> **EXERCISE AIM**: Copy each line of the records exactly, stopping only after the line that contains "Viewport: 1280px width, 697px height." has been written, and leave pictures out.

> **THE INPUT**:

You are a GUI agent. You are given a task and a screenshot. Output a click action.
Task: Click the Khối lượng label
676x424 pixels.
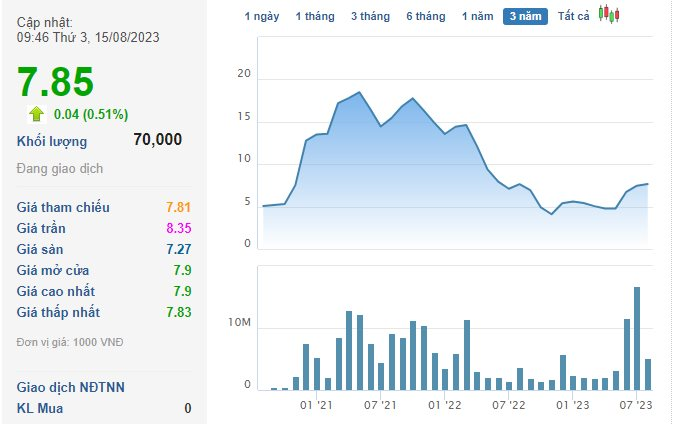coord(52,141)
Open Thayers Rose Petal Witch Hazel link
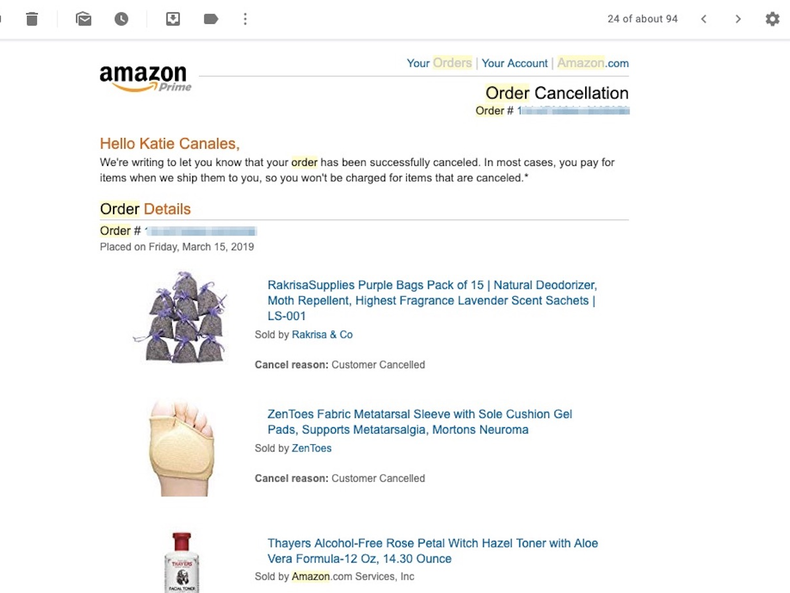Image resolution: width=790 pixels, height=593 pixels. pyautogui.click(x=432, y=551)
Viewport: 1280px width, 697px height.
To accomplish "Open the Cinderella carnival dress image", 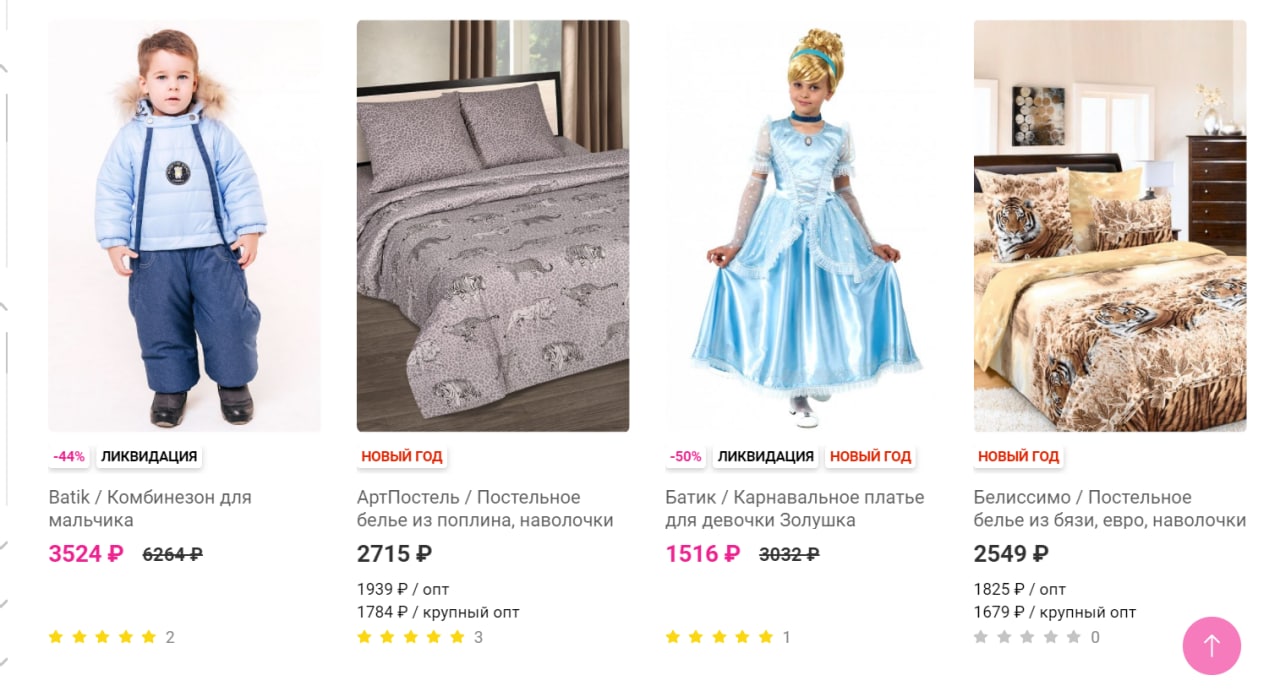I will (x=802, y=226).

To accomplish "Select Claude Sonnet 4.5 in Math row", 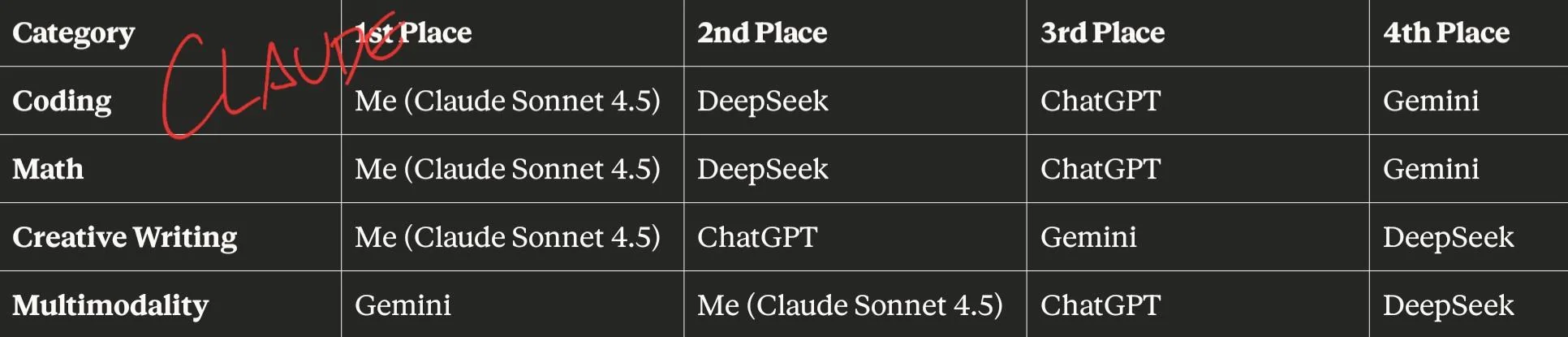I will (507, 169).
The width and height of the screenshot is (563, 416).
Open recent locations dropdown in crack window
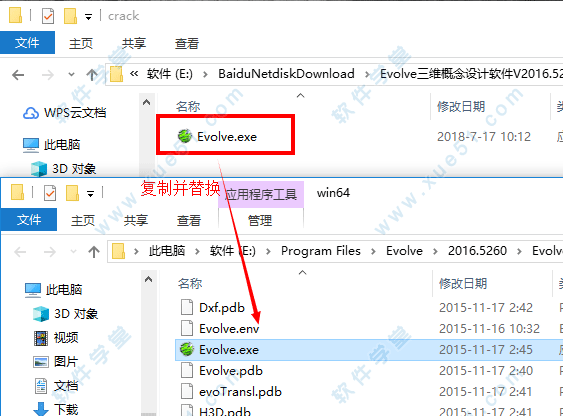(71, 75)
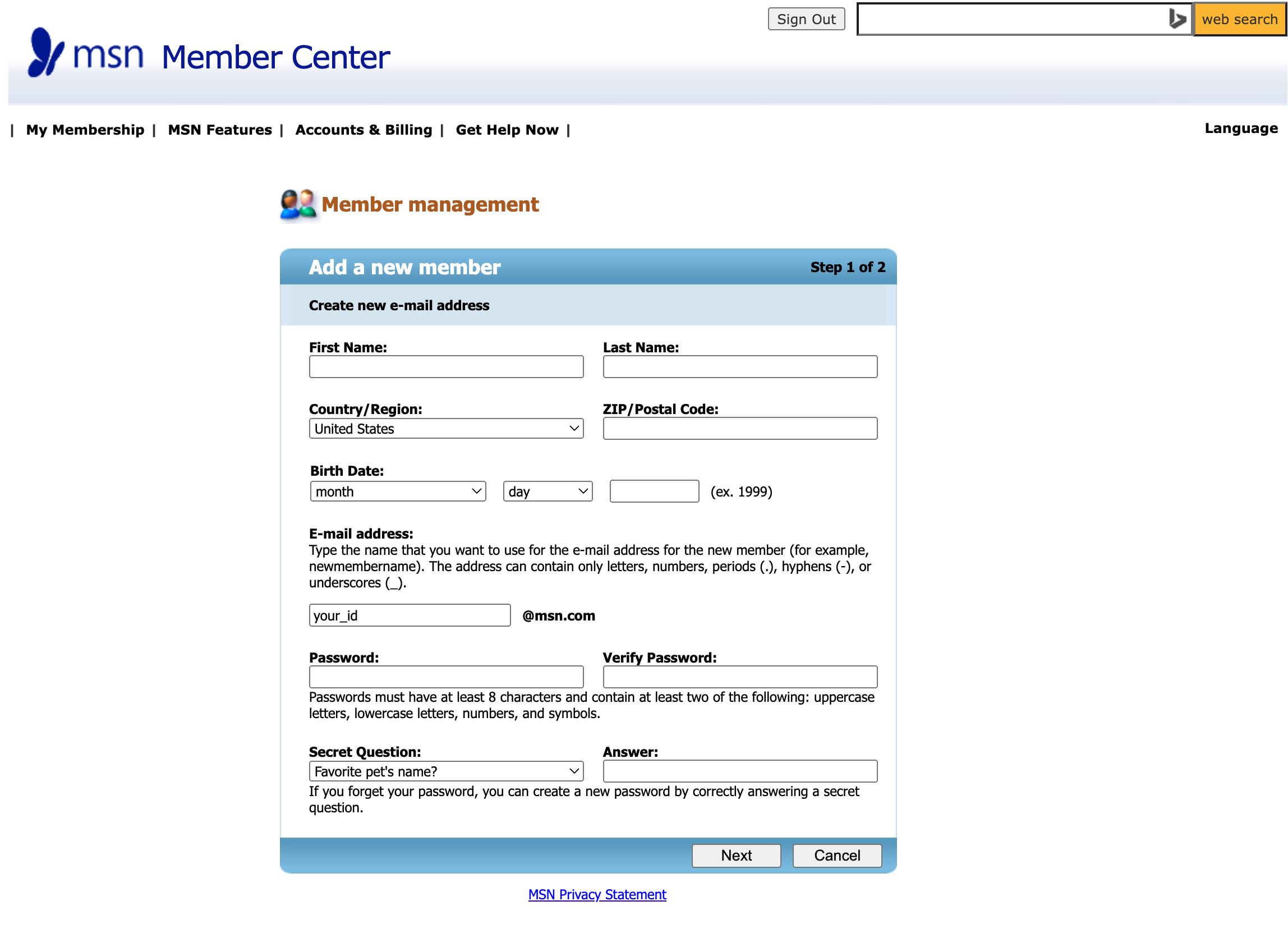
Task: Click the First Name input field
Action: (x=447, y=367)
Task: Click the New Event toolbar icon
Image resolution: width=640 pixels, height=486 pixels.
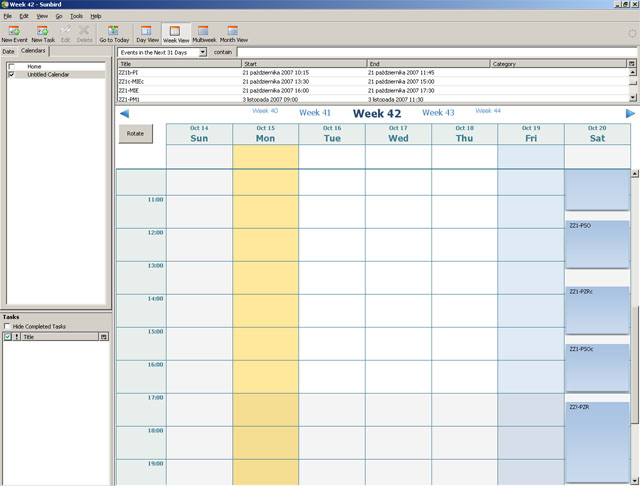Action: 14,33
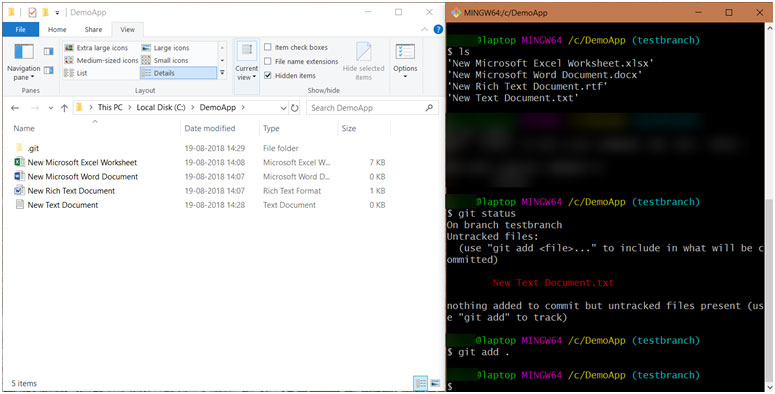
Task: Choose Small icons layout
Action: [165, 60]
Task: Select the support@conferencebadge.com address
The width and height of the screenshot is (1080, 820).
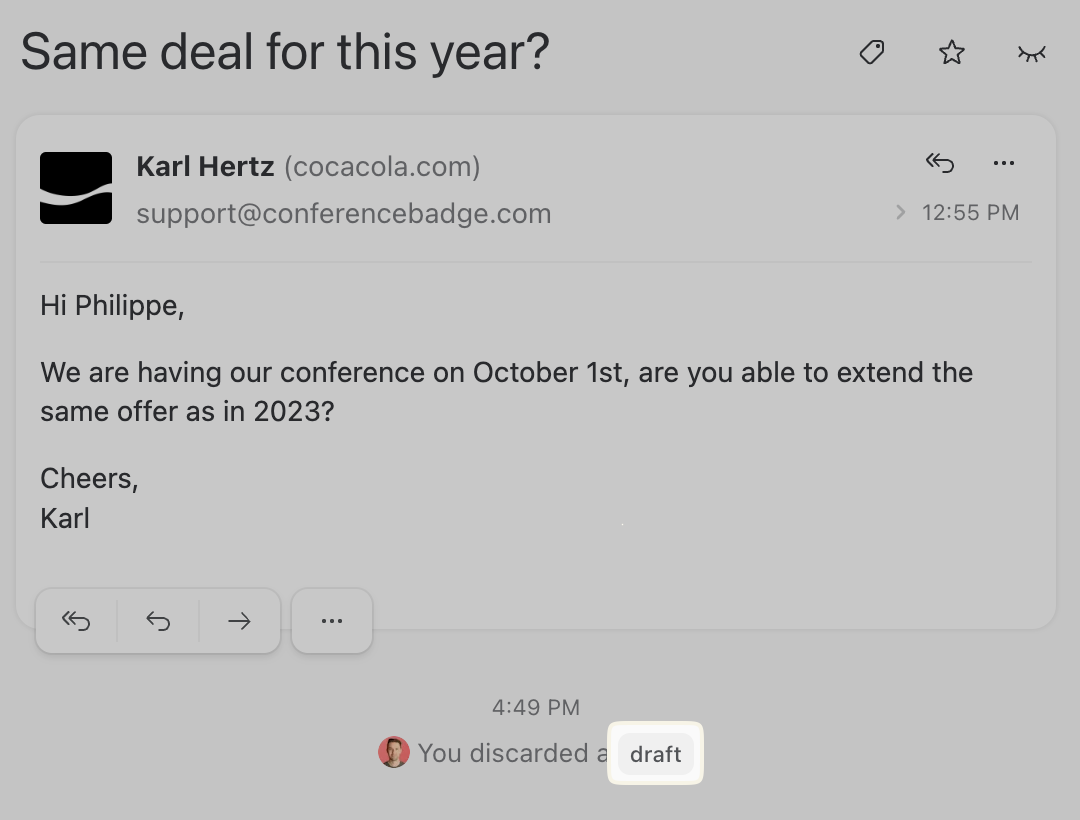Action: [344, 213]
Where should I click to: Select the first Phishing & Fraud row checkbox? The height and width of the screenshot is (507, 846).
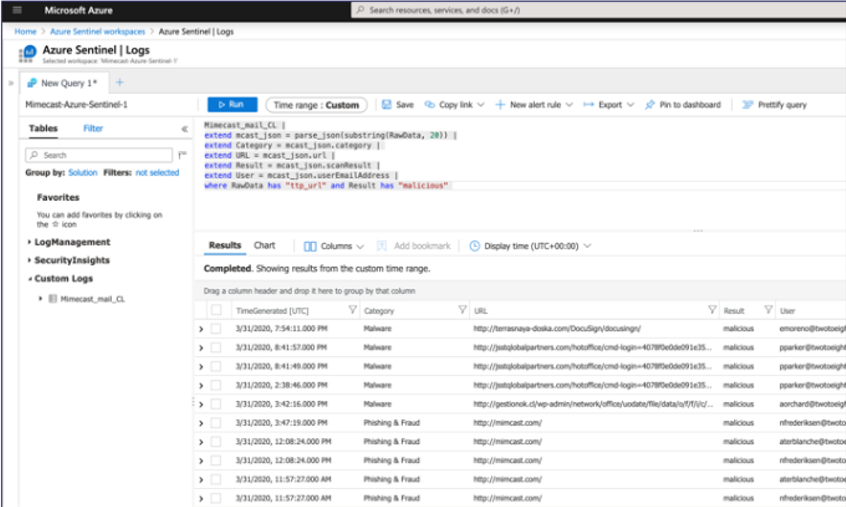tap(215, 423)
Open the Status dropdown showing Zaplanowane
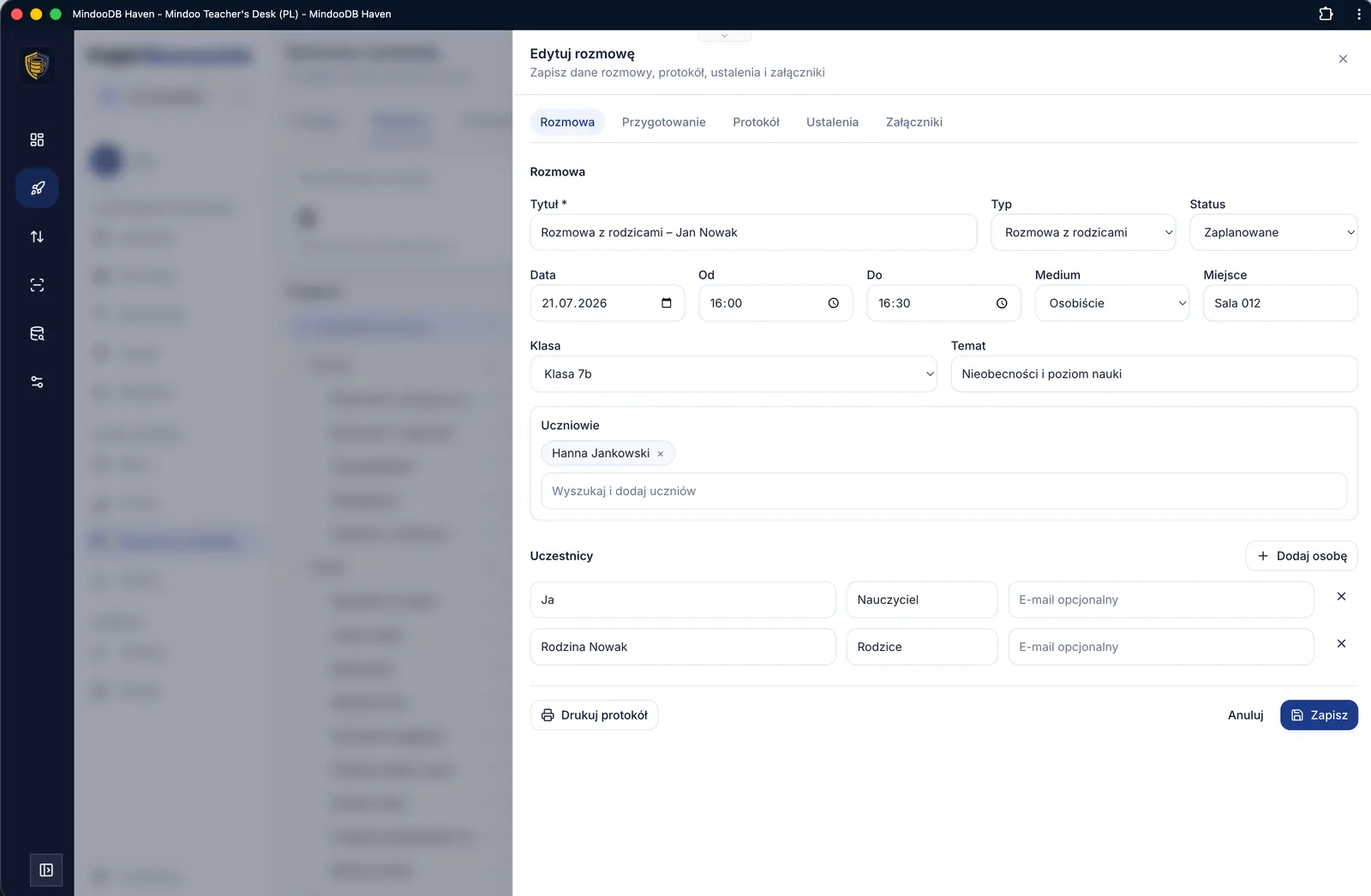The height and width of the screenshot is (896, 1371). [1273, 232]
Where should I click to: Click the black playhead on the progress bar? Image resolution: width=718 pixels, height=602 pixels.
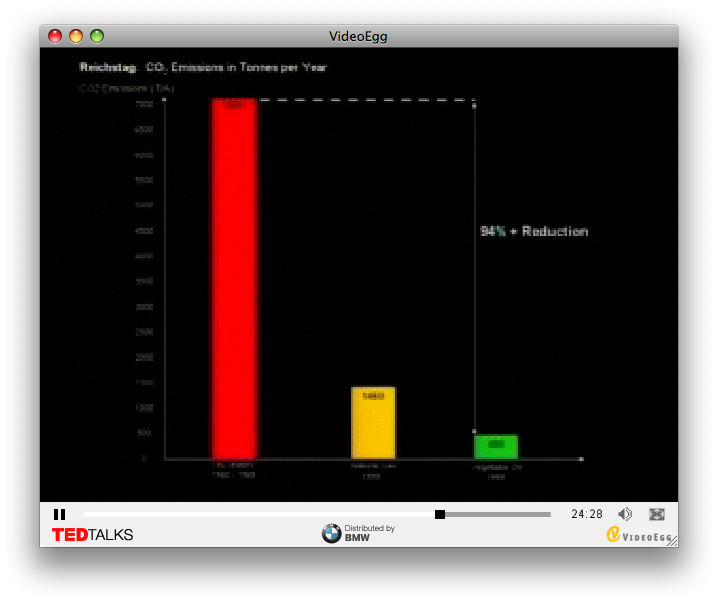coord(440,514)
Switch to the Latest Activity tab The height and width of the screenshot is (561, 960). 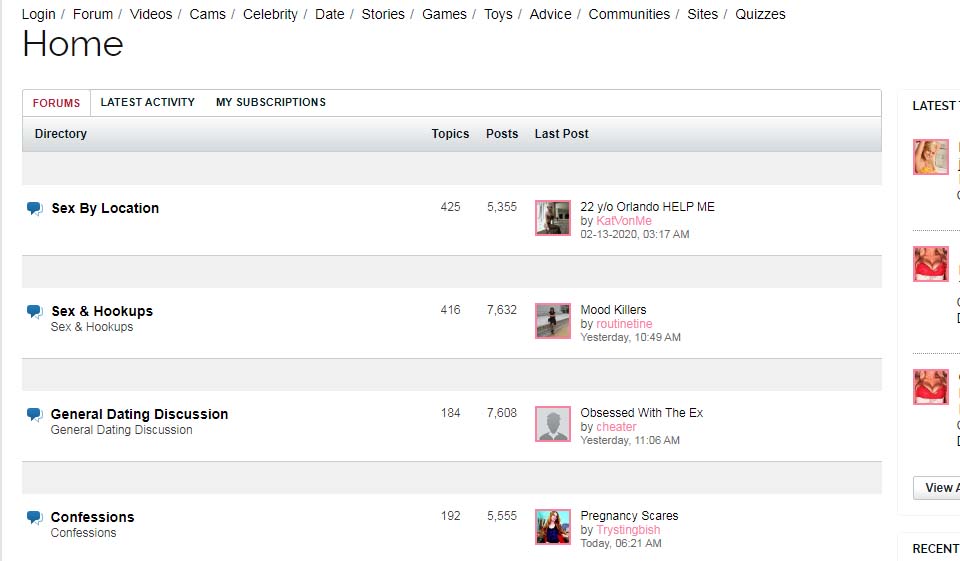(x=148, y=102)
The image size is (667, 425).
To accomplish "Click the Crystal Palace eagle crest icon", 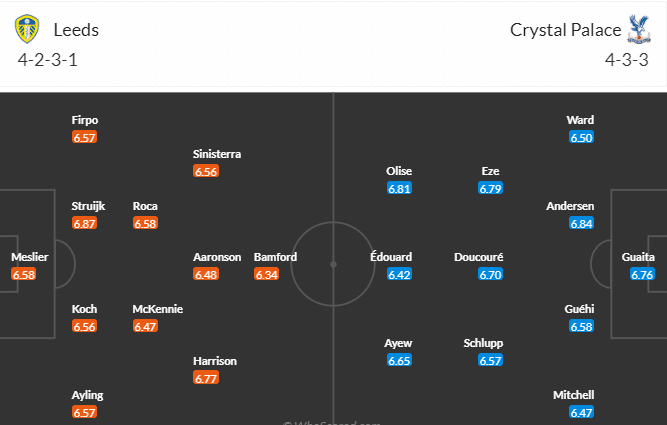I will pyautogui.click(x=637, y=29).
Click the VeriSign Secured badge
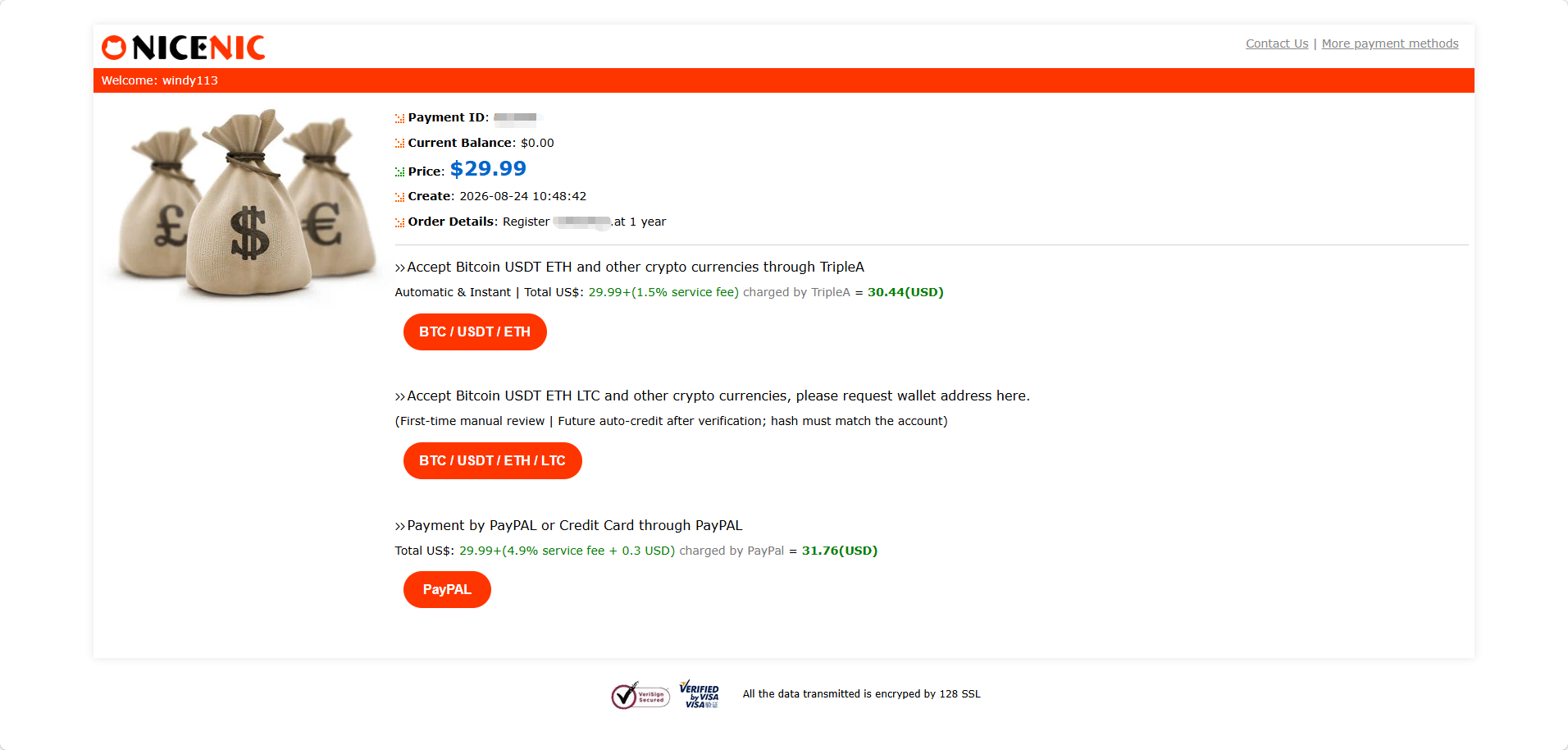Viewport: 1568px width, 750px height. (640, 696)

> **EXPECTED ANSWER**:
You are a GUI agent. You are given a task and a screenshot. Output a click action.
Task: Click the Khối lượng label
676x424 pixels.
coord(52,141)
Open Thayers Rose Petal Witch Hazel link
Image resolution: width=790 pixels, height=593 pixels. pyautogui.click(x=432, y=551)
Viewport: 1280px width, 697px height.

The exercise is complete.